22 January 2018
Ntongenzani Ngidi (57) from KwaSithebe in Mandeni, north of Durban, is finding it difficult to look after himself as well as his family following a work injury he got in August.
He said he was cleaning machines used to manufacture sacks at Tufbag (Pty) Ltd when his arm got stuck inside and ended up being cut off by the machine. Following the incident the company bosses called him and asked him to fill in forms on how the incident happened. He said he was told that he was going to be compensated for losing his arm while on duty but that has not yet happened, nearly six months later.
Until the compensation comes through, he gets half his monthly salary from the company, but he claims this is paid late. Contributing to his financial struggles is that he has to pay for transport to go to Durban for doctor appointments.
“In December I missed my appointment with the doctor because I didn’t have money for transport. The company deposited my salary after Christmas,” said Ngidi.
He said he could not buy clothes for his children which is something he used to cheer them up with in previous years. “My kids were not jolly this past Christmas because they were wearing old clothes while their friends had new clothes. I could see that they were not happy at all,” said Ngidi.
He said the same thing happened when schools reopened. “I couldn’t buy them new uniform because I did not have money. They had to wear old uniforms. The older ones had to pass some of their uniforms to the younger ones whose uniform could not fit well.”
Human Resources Manager at Tufbag, Francois van der Merwe, said all their employees are covered by the Compensation Fund should they incur any injury on duty. “Please refer to the Department of Labour for further information in regard to this injury on duty. Ngidi must still submit forms to the Provident Fund to claim disability benefits and will also receive compensation from the Compensation Fund for the injury he sustained.”

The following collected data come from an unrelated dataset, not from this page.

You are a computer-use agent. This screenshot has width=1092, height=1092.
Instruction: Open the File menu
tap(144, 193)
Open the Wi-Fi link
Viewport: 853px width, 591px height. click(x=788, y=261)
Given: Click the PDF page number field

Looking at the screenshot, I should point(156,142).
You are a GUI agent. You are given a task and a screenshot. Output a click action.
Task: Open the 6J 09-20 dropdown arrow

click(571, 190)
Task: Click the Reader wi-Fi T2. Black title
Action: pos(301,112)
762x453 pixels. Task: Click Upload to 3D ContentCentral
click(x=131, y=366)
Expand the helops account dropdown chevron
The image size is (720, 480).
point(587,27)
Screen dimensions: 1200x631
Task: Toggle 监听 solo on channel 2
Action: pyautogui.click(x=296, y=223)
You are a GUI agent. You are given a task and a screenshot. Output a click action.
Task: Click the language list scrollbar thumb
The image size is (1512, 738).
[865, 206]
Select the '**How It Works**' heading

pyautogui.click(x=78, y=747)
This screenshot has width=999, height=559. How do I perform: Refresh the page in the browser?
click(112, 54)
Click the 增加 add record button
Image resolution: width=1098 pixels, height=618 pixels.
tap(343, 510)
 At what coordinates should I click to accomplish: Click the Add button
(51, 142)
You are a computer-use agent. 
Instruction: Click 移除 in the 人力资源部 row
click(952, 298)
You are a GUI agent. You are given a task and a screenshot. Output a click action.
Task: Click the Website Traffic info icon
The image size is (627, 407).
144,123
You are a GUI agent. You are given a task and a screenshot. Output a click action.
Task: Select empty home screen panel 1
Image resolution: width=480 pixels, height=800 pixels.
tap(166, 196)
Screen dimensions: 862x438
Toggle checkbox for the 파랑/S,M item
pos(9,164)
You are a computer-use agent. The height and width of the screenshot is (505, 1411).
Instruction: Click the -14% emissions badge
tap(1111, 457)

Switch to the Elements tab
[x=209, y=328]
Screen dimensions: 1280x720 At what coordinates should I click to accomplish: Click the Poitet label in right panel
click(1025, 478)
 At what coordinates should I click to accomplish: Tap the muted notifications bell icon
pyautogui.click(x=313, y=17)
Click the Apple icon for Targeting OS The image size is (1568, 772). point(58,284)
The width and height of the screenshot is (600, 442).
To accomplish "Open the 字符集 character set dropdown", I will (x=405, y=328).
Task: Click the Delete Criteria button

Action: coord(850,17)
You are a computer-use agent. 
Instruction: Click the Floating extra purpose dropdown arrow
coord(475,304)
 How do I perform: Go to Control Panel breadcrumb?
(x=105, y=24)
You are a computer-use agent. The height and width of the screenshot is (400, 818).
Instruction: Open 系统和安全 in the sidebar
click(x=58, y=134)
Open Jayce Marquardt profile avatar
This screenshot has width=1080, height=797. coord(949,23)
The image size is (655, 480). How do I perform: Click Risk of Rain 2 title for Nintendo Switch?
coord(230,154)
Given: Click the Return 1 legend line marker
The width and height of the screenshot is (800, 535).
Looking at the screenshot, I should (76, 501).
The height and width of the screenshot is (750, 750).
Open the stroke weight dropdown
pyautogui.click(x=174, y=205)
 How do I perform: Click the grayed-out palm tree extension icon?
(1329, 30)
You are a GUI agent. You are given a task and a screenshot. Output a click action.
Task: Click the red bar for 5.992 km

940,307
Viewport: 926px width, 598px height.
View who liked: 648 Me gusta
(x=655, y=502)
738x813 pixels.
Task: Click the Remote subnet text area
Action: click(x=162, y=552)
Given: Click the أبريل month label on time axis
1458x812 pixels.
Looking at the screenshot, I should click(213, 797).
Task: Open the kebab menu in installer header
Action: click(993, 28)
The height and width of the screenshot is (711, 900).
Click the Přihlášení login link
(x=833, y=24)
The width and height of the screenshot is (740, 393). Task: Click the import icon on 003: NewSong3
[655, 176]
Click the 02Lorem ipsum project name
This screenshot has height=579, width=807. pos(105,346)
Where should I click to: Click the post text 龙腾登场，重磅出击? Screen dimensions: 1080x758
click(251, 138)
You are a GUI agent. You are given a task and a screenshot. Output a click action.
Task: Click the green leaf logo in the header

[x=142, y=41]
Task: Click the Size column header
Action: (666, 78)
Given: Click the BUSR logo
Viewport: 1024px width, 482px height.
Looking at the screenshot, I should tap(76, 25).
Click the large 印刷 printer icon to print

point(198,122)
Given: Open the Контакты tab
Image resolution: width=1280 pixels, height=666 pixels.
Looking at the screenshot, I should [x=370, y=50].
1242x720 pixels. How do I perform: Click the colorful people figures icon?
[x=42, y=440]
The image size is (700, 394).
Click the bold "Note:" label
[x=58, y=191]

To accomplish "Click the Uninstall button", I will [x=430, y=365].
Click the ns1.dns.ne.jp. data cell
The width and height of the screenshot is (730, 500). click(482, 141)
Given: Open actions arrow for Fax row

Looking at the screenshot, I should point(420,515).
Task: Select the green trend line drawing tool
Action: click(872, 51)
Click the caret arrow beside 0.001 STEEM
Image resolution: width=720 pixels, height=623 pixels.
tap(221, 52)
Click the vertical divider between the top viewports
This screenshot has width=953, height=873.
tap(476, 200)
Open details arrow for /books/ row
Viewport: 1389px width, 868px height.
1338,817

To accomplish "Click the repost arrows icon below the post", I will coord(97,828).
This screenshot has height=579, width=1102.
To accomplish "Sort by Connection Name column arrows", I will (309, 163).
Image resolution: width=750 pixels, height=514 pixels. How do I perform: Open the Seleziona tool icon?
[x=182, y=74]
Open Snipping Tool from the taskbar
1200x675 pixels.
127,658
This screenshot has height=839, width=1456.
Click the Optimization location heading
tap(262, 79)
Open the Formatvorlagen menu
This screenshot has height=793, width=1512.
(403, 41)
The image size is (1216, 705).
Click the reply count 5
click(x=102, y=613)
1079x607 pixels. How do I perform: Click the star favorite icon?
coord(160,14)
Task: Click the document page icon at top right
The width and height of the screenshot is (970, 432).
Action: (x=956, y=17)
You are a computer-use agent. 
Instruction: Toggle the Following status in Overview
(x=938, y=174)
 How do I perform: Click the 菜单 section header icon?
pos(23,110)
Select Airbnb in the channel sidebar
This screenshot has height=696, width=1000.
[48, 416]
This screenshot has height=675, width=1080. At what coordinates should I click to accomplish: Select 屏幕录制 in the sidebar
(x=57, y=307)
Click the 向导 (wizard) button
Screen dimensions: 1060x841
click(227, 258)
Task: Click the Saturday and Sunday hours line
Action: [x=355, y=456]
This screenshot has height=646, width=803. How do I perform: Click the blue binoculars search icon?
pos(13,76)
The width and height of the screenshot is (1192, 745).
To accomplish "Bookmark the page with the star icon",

Department of Labour Spokesman, Lungelo Mkamba, said that the department deployed a team of inspectors to conduct a joint inspection in the company. “The employer was found to be non-compliant with certain regulations. The employer was served with a contravention notice.” He said the company was directed to evaluate “all risks and hazards” with its machinery and take precautions against “adverse effects on the health and safety” of people.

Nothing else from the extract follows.